Core Library Functions

This section describes using the core crds package without access to the network. Using the crds package in isolation it is possible to develop and use new reference files and mappings. Note that a default install of CRDS will also include crds.client and crds.hst or crds.jwst. In particular, the observatory packages define how mappings are named, where they are placed, and how reference files are checked.

Overview of Features

Using the crds package it’s possible to:

  • Load and operate on rmaps
  • Determine best reference files for a dataset
  • Check mapping syntax and verify checksum
  • Certify that a mapping and all it’s dependencies exist and are valid
  • Certify that a reference file meets important constraints
  • Add checksums to mappings
  • Determine the closure of mappings which reference a particular file.

Important Modules

There are really two important modules which anyone doing low-level and non- networked CRDS development will first be concerned with:

  • crds.rmap module
    – defines classes which load and operate on mapping files
    • Mapping
    • PipelineContext (.pmap)
    • InstrumentContext (.imap),
    • ReferenceMapping (.rmap)
    – defines get_cached_mapping() function
    • loads and caches a Mapping or subclass instances from files, typically this is a recursive process loading pipeline or instrument contexts as well as all associated reference mappings.
    • this cache is an object cache to speed up access to mappings, not the file cache used by crds.client to avoid repeated network file transfers.
  • crds.selectors module
    – defines classes implementing best reference logic
    • MatchSelector
    • UseAfterSelector
    • Other experimental Selector classes

Basic Operations on Mappings

Loading Rmaps

Perhaps the most fundamental thing you can do with a CRDS mapping is create an active object version by loading the file:

% python
>>> import crds.rmap as rmap
>>> hst = rmap.load_mapping("hst.pmap")

The load_mapping() function will take any mapping and instantiate it and all of it’s child mappings into various nested Mapping subclasses: PipelineContext, InstrumentContext, or ReferenceMapping.

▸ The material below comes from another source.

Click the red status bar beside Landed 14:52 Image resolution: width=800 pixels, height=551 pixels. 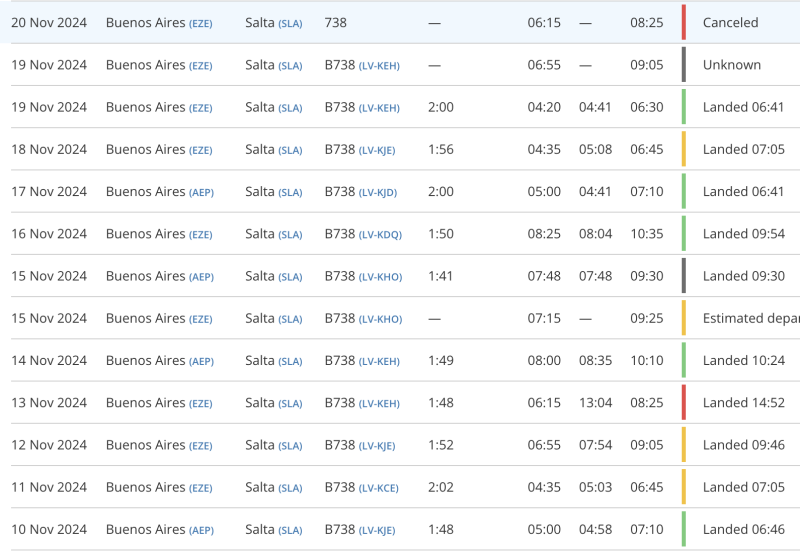pyautogui.click(x=684, y=403)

Loading an rmap implicitly screens it for invalid syntax and requires that the rmap’s checksum (sha1sum) be valid by default.

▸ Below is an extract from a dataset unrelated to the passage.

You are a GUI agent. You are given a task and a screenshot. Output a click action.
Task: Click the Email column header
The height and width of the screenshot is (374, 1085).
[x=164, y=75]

Since HST has on the order of 70 mappings, this is a fairly slow process requiring a couple seconds to execute. In order to speed up repeated access to the same Mapping, there’s a mapping cache maintained by the rmap module and accessed like this:

>>> hst = rmap.get_cached_mapping("hst.pmap")

The behavior of the cached mapping is identical to the “loaded” mapping and subsequent calls are nearly instant.

Seeing Referenced Names

CRDS Mapping classes all know how to show you the files referenced by themselves and their descendents. The ACS instrument context has a reference mapping for each of it’s associated file kinds:

>>> acs = rmap.get_cached_mapping("hst_acs.imap")
>>> acs.mapping_names()

The ACS atod reference mapping (rmap) refers to 4 different reference files:

>>> acs_atod = rmap.get_cached_mapping("hst_acs_atodtab.rmap")
>>> acs_atod.reference_names()

Computing Best References

The primary function of CRDS is the computation of best reference files based upon a dictionary of dataset metadata. Hence, both an InstrumentContext and a ReferenceMapping can meaningfully return the best references for a dataset based upon a parameter dictionary. It’s possible define a header as any Python dictionary provided you have sufficient knowledge of the parameters:

>>>  hdr = { ... what matters most ... }

On the other hand, if your dataset is a FITS file and you want to do something quick and dirty, you can ask CRDS what dataset metadata may matter for determining best references:

>>> hdr = acs.get_minimum_header("test_data/j8bt05njq_raw.fits")
{'CCDAMP': 'C',
 'CCDGAIN': '2.0',
 'DATE-OBS': '2002-04-13',
 'FILTER1': 'F555W',
 'FW1OFFST': '0.0',
 'FW2OFFST': '0.0',
 'FWSOFFST': '0.0',
 'LTV1': '19.0',
 'LTV2': '0.0',
 'NAXIS1': '1062.0',
 'NAXIS2': '1044.0',
 'TIME-OBS': '18:16:35'}

Here I say may matter because CRDS is currently dumb about specific instrument configurations and is returning metadata about filekinds which may be inappropriate.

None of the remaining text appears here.